TO DO:
Retype the lines that run from the line containing "Image resolution: width=1156" through the line containing "click(x=324, y=55)", with both of those lines included. Leave the pictures out.

AVAILABLE RECORDS:

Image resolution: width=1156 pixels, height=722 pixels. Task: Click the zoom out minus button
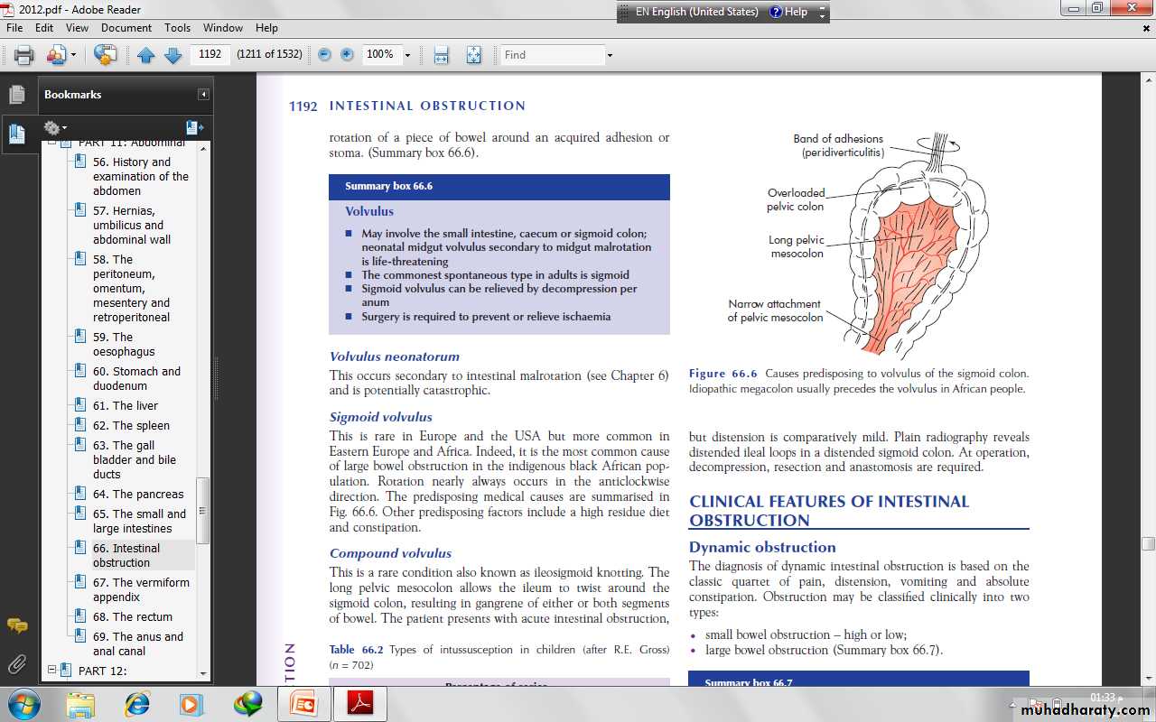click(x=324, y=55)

* * *

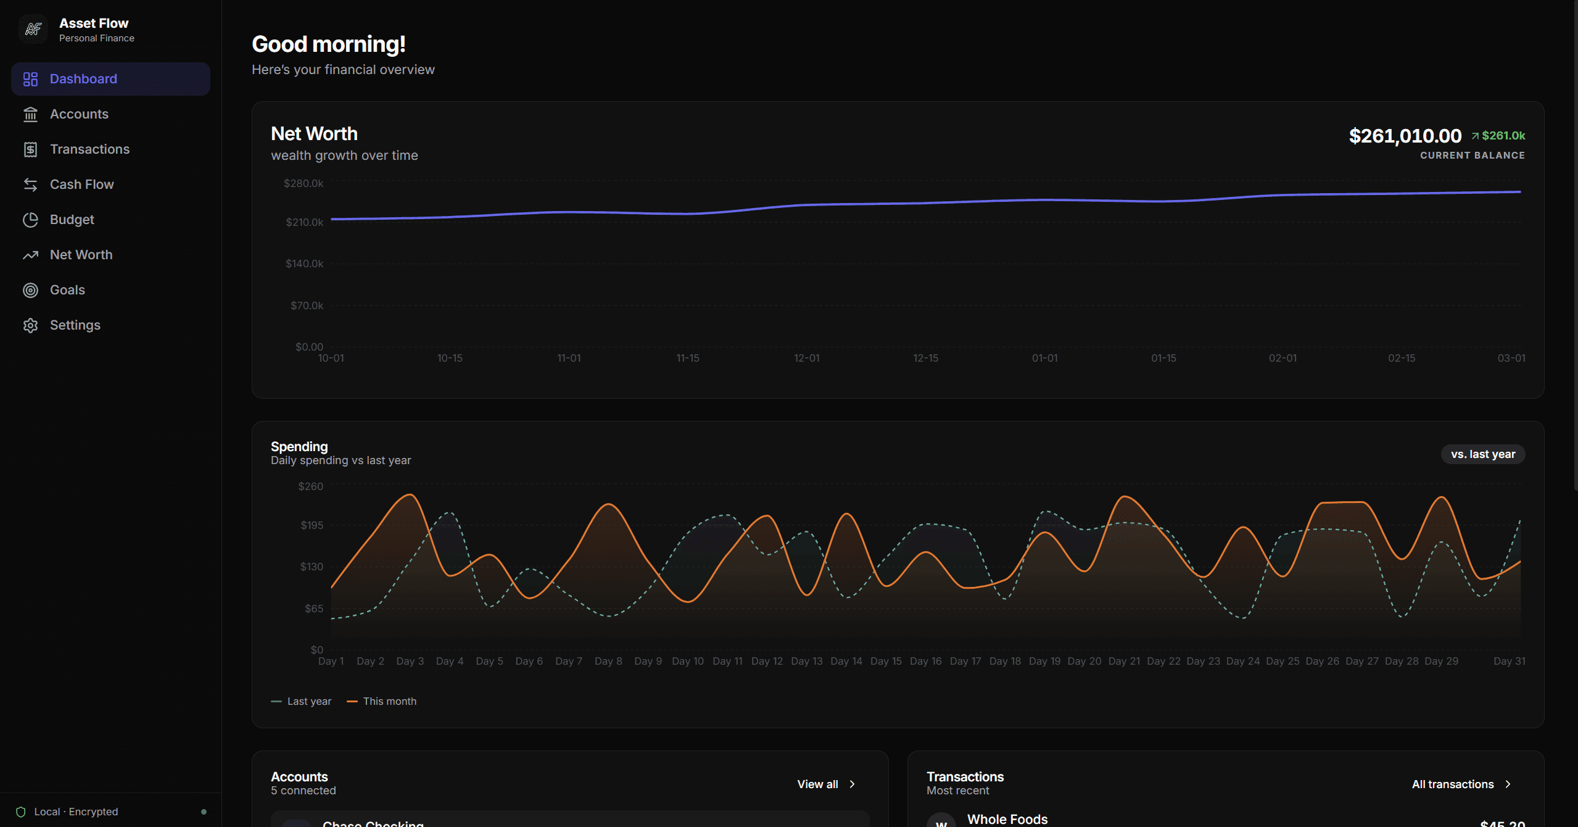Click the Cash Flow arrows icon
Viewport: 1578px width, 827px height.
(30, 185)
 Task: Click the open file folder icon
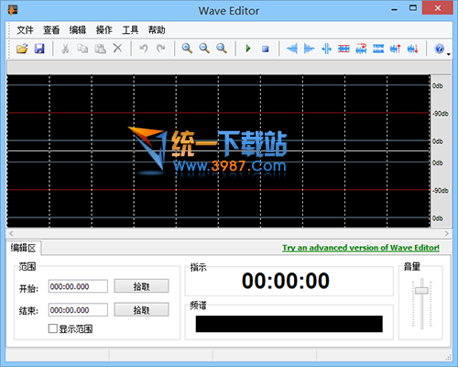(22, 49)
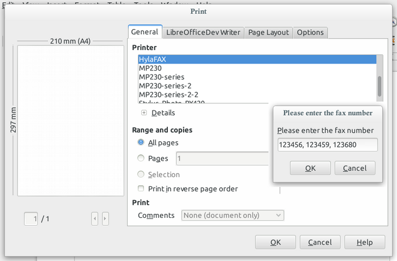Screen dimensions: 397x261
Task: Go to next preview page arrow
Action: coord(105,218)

TASK SOLUTION:
Image resolution: width=1156 pixels, height=722 pixels. Task: Click the zoom out minus button
click(x=324, y=55)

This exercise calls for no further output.